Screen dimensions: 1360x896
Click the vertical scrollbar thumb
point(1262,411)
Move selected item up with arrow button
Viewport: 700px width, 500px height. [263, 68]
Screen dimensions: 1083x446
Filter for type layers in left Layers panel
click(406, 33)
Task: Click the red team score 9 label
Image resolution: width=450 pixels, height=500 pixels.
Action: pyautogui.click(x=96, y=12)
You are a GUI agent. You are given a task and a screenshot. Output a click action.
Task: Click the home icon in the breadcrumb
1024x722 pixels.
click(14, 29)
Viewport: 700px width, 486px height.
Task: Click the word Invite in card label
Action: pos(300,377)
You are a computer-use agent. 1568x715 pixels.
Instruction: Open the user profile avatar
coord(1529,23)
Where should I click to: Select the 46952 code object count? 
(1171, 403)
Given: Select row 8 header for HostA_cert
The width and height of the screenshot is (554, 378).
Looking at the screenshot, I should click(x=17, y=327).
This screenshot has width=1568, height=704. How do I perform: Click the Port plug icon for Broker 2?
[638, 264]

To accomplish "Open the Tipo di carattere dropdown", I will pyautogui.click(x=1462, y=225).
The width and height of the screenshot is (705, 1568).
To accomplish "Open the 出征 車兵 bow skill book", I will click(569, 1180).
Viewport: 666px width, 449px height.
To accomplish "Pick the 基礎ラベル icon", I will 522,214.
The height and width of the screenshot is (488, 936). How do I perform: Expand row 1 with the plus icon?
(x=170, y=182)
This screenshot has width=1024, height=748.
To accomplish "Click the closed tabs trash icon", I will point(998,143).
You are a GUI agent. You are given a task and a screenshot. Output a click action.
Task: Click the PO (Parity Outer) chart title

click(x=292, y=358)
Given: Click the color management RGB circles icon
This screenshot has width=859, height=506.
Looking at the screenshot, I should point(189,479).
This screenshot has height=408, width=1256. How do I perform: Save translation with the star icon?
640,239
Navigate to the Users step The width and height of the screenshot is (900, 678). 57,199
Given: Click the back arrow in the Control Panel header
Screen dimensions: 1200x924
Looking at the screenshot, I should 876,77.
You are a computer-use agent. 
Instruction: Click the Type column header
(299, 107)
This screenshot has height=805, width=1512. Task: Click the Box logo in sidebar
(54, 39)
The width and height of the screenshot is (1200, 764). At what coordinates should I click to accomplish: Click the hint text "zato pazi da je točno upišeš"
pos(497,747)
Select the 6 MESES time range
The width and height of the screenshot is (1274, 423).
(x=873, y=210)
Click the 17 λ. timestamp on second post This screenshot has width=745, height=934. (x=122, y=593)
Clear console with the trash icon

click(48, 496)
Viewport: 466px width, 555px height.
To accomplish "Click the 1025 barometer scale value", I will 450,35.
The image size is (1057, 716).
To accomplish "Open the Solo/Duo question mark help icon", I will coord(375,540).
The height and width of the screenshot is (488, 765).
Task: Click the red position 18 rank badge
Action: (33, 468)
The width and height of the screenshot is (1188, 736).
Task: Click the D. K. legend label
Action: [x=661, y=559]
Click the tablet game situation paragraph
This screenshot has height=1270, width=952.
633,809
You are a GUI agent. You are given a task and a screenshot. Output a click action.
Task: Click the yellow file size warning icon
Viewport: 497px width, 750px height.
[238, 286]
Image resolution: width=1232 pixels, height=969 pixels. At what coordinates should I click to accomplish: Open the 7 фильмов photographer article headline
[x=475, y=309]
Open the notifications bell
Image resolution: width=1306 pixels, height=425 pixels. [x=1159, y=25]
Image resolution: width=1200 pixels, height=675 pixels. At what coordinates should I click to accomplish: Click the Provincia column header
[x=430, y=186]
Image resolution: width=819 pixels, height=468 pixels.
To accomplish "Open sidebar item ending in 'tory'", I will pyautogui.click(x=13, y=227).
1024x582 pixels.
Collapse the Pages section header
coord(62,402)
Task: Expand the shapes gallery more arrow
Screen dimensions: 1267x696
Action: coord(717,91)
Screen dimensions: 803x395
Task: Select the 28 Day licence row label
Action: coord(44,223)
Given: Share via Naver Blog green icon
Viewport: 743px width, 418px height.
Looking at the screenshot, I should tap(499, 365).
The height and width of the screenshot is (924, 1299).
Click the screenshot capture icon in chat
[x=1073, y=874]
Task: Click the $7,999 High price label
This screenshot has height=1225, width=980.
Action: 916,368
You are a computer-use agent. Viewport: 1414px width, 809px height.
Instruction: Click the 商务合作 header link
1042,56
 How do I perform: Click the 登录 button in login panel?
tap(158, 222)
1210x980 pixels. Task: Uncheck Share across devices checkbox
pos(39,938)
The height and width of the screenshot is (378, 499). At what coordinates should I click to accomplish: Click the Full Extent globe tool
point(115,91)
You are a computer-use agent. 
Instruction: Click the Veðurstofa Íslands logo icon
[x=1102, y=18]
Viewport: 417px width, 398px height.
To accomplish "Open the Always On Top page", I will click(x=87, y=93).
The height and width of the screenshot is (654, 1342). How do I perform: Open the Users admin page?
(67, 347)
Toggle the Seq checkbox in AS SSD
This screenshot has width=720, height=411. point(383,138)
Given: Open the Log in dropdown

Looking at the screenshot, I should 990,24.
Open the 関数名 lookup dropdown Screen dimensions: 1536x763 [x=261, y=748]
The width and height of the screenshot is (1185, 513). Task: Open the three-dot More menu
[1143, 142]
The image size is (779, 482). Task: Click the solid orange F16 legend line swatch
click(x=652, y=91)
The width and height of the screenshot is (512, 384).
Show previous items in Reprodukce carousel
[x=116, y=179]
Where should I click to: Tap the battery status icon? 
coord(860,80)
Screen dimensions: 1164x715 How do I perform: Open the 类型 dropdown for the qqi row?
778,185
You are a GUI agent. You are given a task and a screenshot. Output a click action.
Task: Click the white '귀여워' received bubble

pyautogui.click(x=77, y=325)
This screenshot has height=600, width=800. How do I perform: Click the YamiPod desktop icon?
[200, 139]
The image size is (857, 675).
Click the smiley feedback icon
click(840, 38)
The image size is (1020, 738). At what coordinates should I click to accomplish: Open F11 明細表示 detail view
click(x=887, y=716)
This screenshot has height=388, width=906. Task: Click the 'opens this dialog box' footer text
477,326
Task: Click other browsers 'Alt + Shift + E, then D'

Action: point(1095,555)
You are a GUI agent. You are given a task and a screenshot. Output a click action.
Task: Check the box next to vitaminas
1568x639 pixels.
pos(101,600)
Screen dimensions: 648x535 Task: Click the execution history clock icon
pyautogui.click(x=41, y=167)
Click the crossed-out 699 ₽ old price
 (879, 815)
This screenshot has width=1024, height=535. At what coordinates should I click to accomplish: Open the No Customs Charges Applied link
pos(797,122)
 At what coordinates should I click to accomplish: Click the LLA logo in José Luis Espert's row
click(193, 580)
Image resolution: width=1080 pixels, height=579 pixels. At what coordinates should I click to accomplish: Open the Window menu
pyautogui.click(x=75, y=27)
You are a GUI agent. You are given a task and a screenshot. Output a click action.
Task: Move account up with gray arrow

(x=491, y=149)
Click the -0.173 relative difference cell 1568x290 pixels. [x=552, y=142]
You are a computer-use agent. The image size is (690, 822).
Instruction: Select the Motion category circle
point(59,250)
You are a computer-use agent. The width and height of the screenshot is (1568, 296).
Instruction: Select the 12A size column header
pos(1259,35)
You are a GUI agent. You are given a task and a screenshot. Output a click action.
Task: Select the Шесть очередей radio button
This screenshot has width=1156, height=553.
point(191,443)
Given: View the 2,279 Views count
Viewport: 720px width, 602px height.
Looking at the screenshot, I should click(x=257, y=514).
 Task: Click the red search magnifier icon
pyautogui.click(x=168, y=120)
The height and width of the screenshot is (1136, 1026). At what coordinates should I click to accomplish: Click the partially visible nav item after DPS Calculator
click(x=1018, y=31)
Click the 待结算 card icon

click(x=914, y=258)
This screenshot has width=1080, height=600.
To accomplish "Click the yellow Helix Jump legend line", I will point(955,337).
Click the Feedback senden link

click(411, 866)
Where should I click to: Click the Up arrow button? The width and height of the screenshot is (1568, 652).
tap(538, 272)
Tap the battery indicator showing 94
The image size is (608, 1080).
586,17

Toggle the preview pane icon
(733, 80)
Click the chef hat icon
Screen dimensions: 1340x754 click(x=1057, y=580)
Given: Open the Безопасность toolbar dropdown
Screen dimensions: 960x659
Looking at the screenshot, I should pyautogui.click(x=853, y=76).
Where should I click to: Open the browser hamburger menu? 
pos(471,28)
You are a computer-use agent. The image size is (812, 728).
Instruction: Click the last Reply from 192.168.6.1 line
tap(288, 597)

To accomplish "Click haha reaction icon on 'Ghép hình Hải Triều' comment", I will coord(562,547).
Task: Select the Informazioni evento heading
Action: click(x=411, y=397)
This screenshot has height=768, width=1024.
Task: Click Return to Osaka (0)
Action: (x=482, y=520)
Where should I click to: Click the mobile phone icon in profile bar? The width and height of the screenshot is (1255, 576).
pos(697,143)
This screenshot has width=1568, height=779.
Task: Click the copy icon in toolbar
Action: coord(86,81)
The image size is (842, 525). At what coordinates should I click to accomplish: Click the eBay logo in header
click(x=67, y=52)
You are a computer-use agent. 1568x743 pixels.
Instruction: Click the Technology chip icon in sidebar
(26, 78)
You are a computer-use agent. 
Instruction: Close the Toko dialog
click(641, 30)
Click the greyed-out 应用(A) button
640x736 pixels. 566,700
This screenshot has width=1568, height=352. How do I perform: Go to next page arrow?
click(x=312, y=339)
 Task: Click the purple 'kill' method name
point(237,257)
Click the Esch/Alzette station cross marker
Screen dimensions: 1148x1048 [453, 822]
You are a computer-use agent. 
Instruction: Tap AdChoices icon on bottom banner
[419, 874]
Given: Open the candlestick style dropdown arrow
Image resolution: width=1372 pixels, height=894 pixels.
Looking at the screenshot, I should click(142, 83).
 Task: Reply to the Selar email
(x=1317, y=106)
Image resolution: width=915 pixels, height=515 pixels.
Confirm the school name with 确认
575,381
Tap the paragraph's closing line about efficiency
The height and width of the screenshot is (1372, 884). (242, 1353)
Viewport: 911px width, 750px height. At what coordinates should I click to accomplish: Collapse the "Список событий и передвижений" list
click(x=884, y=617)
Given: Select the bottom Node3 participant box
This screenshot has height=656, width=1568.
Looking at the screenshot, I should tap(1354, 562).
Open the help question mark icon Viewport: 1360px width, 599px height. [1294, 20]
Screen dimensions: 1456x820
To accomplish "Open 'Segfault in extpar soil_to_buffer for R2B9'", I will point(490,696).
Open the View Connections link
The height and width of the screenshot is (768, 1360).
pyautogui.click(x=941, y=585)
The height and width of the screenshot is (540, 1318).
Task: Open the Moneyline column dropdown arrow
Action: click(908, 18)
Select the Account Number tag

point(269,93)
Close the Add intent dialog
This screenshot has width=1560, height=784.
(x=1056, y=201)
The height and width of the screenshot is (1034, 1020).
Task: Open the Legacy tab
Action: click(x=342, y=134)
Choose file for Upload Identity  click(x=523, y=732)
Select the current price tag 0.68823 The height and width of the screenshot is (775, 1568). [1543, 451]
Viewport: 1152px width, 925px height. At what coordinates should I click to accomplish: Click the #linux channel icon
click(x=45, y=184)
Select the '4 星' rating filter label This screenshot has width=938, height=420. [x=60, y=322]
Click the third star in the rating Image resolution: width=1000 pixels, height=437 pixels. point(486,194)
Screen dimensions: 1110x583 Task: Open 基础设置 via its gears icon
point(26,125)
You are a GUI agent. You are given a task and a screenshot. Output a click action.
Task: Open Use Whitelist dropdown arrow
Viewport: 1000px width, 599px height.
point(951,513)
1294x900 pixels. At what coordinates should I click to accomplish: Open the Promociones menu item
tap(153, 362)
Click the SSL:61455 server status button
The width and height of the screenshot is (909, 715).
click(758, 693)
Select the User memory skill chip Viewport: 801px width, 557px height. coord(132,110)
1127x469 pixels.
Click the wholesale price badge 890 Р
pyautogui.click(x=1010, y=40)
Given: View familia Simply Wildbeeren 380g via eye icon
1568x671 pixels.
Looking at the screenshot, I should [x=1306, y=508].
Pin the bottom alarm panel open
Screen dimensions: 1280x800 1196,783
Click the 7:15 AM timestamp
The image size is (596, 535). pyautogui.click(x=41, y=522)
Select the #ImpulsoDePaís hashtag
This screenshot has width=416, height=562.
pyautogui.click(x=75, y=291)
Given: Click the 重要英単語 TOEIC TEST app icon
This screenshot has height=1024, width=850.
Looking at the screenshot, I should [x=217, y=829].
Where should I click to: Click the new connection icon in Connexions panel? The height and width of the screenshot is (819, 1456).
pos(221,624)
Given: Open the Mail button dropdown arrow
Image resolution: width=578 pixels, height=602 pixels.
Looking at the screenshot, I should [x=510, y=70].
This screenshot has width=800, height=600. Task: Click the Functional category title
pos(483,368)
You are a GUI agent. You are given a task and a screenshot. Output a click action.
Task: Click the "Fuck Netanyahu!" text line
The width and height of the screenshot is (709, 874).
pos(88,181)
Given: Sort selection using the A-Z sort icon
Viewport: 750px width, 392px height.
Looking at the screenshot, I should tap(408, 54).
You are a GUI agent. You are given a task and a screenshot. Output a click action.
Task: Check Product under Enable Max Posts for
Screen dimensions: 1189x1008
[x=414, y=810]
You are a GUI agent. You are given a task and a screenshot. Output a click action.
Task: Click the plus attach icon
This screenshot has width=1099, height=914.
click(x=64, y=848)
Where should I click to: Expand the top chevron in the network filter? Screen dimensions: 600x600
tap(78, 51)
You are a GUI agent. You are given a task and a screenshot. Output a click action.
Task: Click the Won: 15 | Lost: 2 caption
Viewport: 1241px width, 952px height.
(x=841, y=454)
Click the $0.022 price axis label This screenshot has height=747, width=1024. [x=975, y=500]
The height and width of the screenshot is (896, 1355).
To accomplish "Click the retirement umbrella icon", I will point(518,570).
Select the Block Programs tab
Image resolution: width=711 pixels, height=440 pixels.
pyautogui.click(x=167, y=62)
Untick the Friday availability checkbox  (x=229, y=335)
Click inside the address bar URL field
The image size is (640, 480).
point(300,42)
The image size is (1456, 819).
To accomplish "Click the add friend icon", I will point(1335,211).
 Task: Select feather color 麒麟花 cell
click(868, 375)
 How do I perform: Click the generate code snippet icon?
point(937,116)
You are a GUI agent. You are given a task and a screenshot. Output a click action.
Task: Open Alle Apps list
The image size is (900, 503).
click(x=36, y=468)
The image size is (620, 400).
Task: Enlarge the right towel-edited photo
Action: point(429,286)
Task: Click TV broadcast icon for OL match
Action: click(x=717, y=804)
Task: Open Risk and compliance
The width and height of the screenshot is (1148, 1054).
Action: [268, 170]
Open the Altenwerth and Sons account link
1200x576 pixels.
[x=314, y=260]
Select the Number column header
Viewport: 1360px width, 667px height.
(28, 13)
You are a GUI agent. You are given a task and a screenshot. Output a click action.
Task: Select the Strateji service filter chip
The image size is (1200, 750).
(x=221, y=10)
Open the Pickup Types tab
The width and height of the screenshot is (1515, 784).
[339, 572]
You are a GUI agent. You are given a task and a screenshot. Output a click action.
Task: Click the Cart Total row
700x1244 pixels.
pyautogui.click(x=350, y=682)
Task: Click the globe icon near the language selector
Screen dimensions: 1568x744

Instructions for the task:
Everything above from the line with "The height and width of the screenshot is (896, 1355)." to the line with "Task: Open Risk and compliance", both included, must be repeated exactly, and nothing outside that range.

Reply:
The height and width of the screenshot is (896, 1355).
To accomplish "Click the retirement umbrella icon", I will point(518,570).
Select the Block Programs tab
Image resolution: width=711 pixels, height=440 pixels.
pyautogui.click(x=167, y=62)
Untick the Friday availability checkbox  (x=229, y=335)
Click inside the address bar URL field
The image size is (640, 480).
point(300,42)
The image size is (1456, 819).
To accomplish "Click the add friend icon", I will point(1335,211).
 Task: Select feather color 麒麟花 cell
click(868, 375)
 How do I perform: Click the generate code snippet icon?
point(937,116)
You are a GUI agent. You are given a task and a screenshot. Output a click action.
Task: Open Alle Apps list
The image size is (900, 503).
click(x=36, y=468)
The image size is (620, 400).
Task: Enlarge the right towel-edited photo
Action: point(429,286)
Task: Click TV broadcast icon for OL match
Action: click(x=717, y=804)
Task: Open Risk and compliance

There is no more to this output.